THE EXERCISE
Rewrite all the material that follows with "disaster" swapped for "emergency" and nothing else changed. Leave the pictures out.

SOURCE DATA
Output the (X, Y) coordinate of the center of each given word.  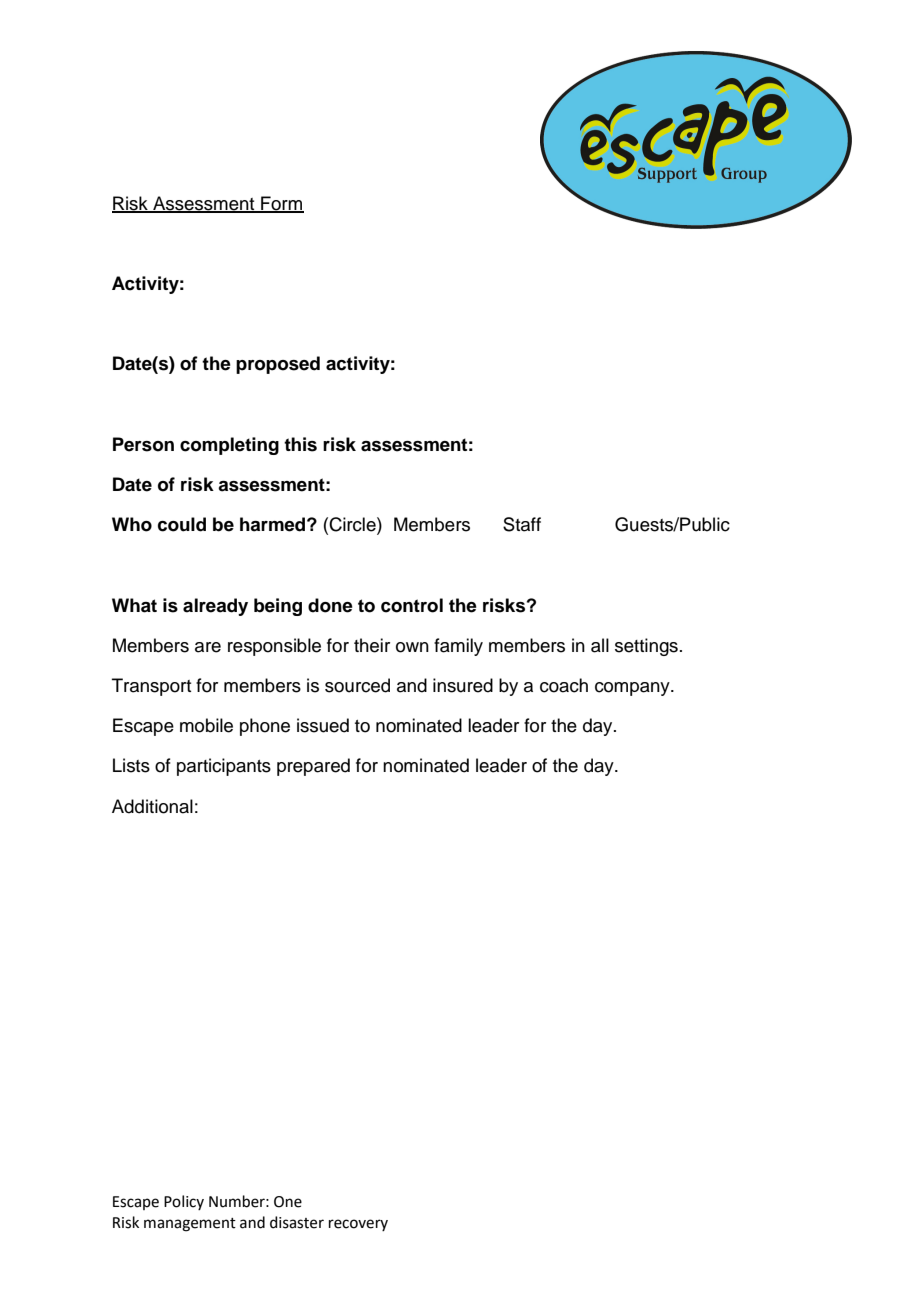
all (600, 645)
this (300, 444)
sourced (357, 685)
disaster (297, 1222)
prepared (313, 767)
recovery (358, 1225)
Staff (522, 524)
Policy (184, 1202)
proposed (278, 365)
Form (281, 204)
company (633, 689)
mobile (206, 725)
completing (229, 446)
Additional (152, 806)
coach (564, 685)
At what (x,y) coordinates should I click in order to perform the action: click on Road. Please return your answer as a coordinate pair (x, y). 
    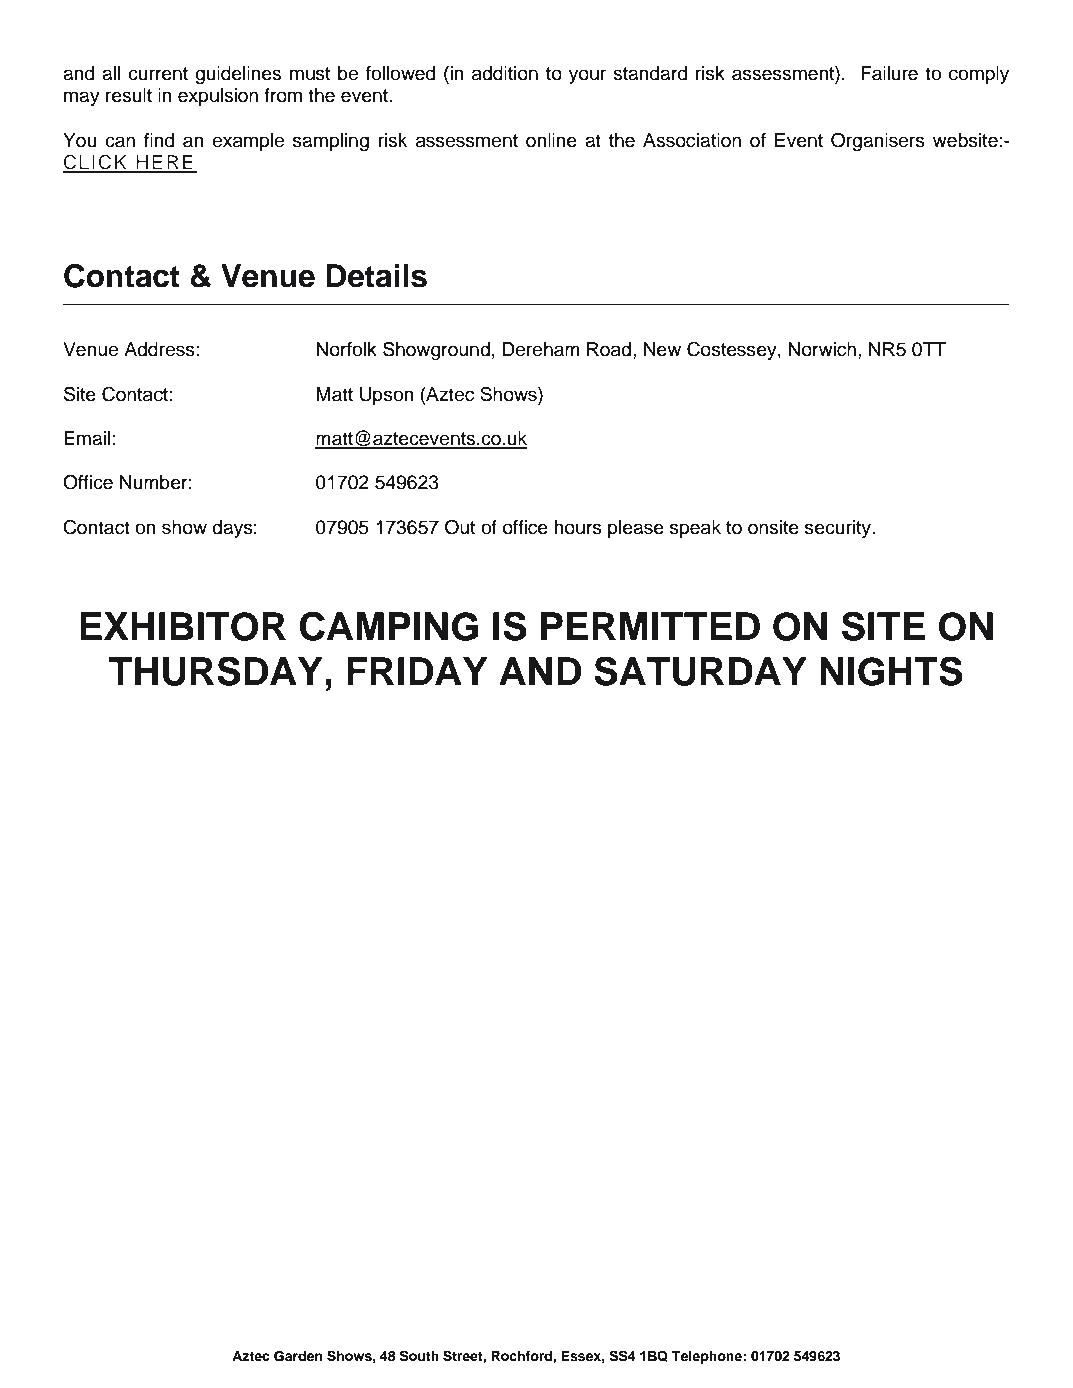
    Looking at the image, I should click on (609, 349).
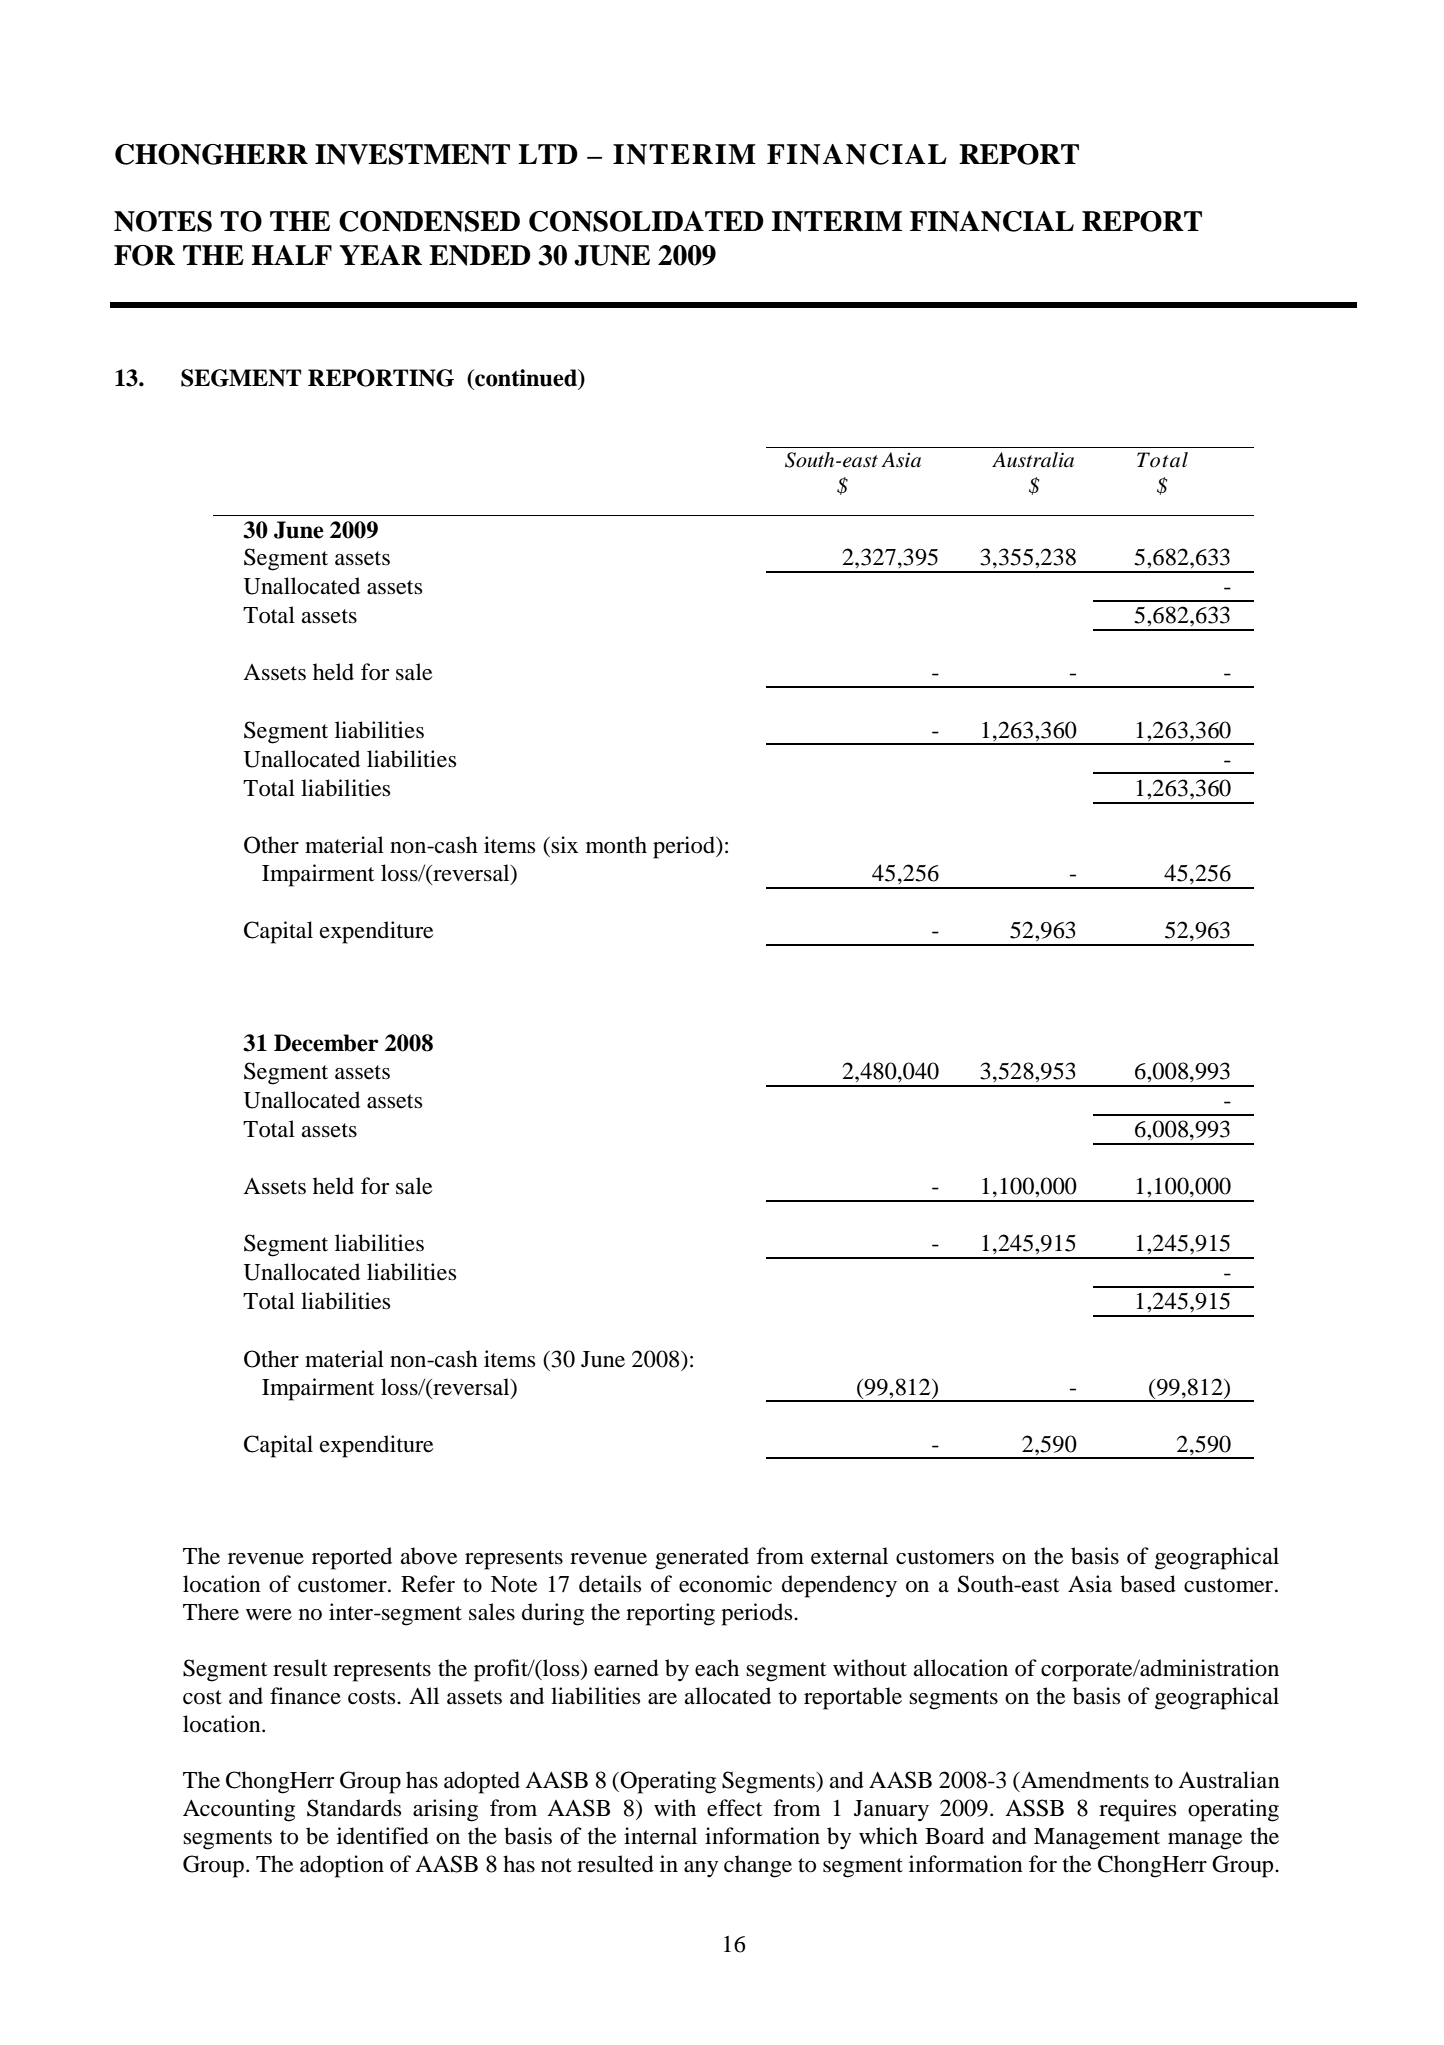 This screenshot has width=1444, height=2045. I want to click on December, so click(326, 1043).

TASK SOLUTION
Output the (X, Y) coordinate of the center of each given word.  
all (600, 645)
this (300, 444)
sourced (357, 685)
emergency (297, 1222)
prepared (313, 767)
recovery (358, 1225)
Staff (522, 524)
Policy (184, 1202)
proposed (278, 365)
Form (281, 204)
company (633, 689)
mobile (206, 725)
completing (229, 446)
Additional (152, 806)
coach (564, 685)
At what (x,y) coordinates should I click in order to perform the action: click on Road. Please return your answer as a coordinate pair (x, y). 
    Looking at the image, I should click on (609, 349).
 This screenshot has width=1444, height=2045. I want to click on December, so click(326, 1043).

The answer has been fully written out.